* Extract to read
Sun | Oct 20, 2024

IronRock rues IPO target delay

Published:Friday | October 8, 2021 | 12:09 AM
File 
Managing Director of IronRock Insurance Company Limited, Evan Thwaites.
File Managing Director of IronRock Insurance Company Limited, Evan Thwaites.

After posting end-of-year 2020 profits of $48 million, but a half-year loss of nearly $18 million as of June 2021, general insurer IronRock is tempering expectations after falling short financially in year five of its start up.

IronRock Insurance Company approached the stock market for equity capital as a start-up in early 2016 and has been slowly building up its business since, but it still sits in the lowest quartile of the 11 listed general insurance companies.

The company initially projected that it would have amassed more than $2 billion in assets and make around $237 million of net proft in year ending 2020. But it fell shy of those marks, at $1.4 billion in assets and $48 million in earnings.

Managing Director Evan Thwaites says the missed targets were mainly related to issues around the average rate at which insurance is sold in the market.

“Our IPO was based on evidence that insurance rates would be maintained. Shortly after we entered the market it went very soft, and the average price of insurance products actually declined in our second year of operation, and have remained far below our IPO numbers,” Thwaites said.

Revenue was affected by lower-than-expected investment returns.

Insurance industry leaders say that, depending on the timing of premiums coming in and factoring for claims, insurance companies generally invest premiums paid by policyholders to generate more income. It means that insurance revenue is sensitive to any shift in interest rates.

“At the time of our IPO, I believe Treasury bill rates were about 4-5 per cent. those rates are now down to 1-2 per cent,” Thwaites told shareholders at the company’s annual general meeting on Tuesday, in explanation of the lower-than-expected revenue flows.

“If there is no change in the investment returns and current conditions around premiums pricing remain, then we are talking another two years to, say, 2023 before we get to that $2-billion assets mark,” Thwaites told shareholders.

The Bank of Jamaica has just increased its policy or benchmark interest rate, which could eventually lead to a rise in yields on debt instruments.

Going forward, IronRock is looking to leverage technology for competitive advantage. Its latest offering was the April 2021 launch of an insurance product using telematics, called PAYD, or ‘pay as you drive’. The policy is designed to encourage safety on the roads by promoting good driving habits, which, hopefully, will result in less fatalities and injuries.

Thwaites is not giving specifics, for competitive reasons, but said IronRock is “extremely pleased” with the performance of the product.

“Our clients have indicated that it is a very useful product, and to date, none of the clients who have taken up this product has had an accident. That is an excellent result for us,” he said.

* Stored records
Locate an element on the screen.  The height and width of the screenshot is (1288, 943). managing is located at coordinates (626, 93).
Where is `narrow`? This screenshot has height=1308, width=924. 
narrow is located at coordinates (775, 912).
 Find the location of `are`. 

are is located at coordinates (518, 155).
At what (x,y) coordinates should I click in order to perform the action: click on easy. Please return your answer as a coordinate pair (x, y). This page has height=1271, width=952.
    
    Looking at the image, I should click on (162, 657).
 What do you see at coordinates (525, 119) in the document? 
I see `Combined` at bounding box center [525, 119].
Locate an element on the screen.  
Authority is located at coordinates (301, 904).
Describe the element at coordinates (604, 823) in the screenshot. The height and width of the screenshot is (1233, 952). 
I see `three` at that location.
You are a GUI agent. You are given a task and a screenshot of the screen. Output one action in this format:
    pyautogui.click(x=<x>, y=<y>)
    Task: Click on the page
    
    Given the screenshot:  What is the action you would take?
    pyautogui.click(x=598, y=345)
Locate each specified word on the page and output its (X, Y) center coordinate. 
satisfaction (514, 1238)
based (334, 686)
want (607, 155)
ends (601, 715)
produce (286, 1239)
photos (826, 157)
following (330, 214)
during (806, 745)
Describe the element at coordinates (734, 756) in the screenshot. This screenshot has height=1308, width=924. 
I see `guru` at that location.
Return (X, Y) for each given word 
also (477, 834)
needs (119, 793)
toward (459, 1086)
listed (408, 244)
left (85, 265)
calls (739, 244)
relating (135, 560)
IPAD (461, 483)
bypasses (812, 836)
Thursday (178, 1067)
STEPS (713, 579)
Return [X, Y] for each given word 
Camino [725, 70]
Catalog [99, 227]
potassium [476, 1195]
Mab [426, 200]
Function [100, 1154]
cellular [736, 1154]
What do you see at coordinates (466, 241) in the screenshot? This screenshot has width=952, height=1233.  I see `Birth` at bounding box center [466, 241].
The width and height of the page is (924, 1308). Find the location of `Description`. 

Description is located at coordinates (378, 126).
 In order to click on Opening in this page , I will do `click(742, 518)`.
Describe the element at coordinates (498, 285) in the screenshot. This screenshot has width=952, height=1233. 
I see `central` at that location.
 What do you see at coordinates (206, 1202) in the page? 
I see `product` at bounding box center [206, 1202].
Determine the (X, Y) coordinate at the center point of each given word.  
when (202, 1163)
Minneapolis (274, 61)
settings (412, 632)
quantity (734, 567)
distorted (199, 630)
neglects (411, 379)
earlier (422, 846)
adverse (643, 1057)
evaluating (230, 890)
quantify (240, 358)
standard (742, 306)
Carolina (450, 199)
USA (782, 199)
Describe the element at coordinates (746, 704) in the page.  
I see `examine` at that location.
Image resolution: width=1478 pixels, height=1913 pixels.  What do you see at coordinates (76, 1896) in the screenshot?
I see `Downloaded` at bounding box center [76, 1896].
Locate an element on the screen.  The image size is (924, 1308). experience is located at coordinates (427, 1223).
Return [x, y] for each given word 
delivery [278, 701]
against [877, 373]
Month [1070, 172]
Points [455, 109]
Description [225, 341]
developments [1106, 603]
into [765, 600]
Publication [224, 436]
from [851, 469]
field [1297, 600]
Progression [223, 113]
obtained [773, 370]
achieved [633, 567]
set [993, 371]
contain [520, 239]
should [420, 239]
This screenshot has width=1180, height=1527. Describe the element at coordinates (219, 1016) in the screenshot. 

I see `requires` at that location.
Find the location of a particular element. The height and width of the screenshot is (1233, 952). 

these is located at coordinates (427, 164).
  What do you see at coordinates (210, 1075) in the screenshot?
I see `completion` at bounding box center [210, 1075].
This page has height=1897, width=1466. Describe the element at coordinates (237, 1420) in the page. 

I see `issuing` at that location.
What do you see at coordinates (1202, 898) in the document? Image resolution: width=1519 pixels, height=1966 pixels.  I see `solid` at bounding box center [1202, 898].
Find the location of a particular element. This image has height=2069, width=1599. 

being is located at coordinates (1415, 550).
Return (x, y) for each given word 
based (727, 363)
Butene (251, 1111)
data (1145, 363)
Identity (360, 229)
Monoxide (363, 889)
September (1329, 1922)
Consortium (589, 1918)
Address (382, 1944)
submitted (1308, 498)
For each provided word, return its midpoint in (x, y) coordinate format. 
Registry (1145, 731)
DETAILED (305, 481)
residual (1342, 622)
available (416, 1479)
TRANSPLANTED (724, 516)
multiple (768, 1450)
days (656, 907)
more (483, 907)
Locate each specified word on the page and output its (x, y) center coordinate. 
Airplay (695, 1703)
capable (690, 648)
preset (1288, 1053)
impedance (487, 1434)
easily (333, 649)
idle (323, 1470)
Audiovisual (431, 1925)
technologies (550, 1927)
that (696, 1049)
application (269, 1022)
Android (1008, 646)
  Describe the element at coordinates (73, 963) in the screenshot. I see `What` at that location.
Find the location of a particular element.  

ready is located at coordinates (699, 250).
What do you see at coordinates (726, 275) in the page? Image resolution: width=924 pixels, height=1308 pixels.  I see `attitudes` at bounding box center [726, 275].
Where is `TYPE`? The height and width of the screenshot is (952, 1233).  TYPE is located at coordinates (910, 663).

* Task to complete
Using the IronRock article, explain in one to three sentences why insurance revenue is sensitive to shifts in interest rates. Rely only on the IronRock article for your answers.

* Solution for this task
Insurance companies generally invest the premiums paid by policyholders to generate more income, depending on when premiums come in and allowing for claims. Because part of their revenue comes from those investment returns, any change in interest rates affects it.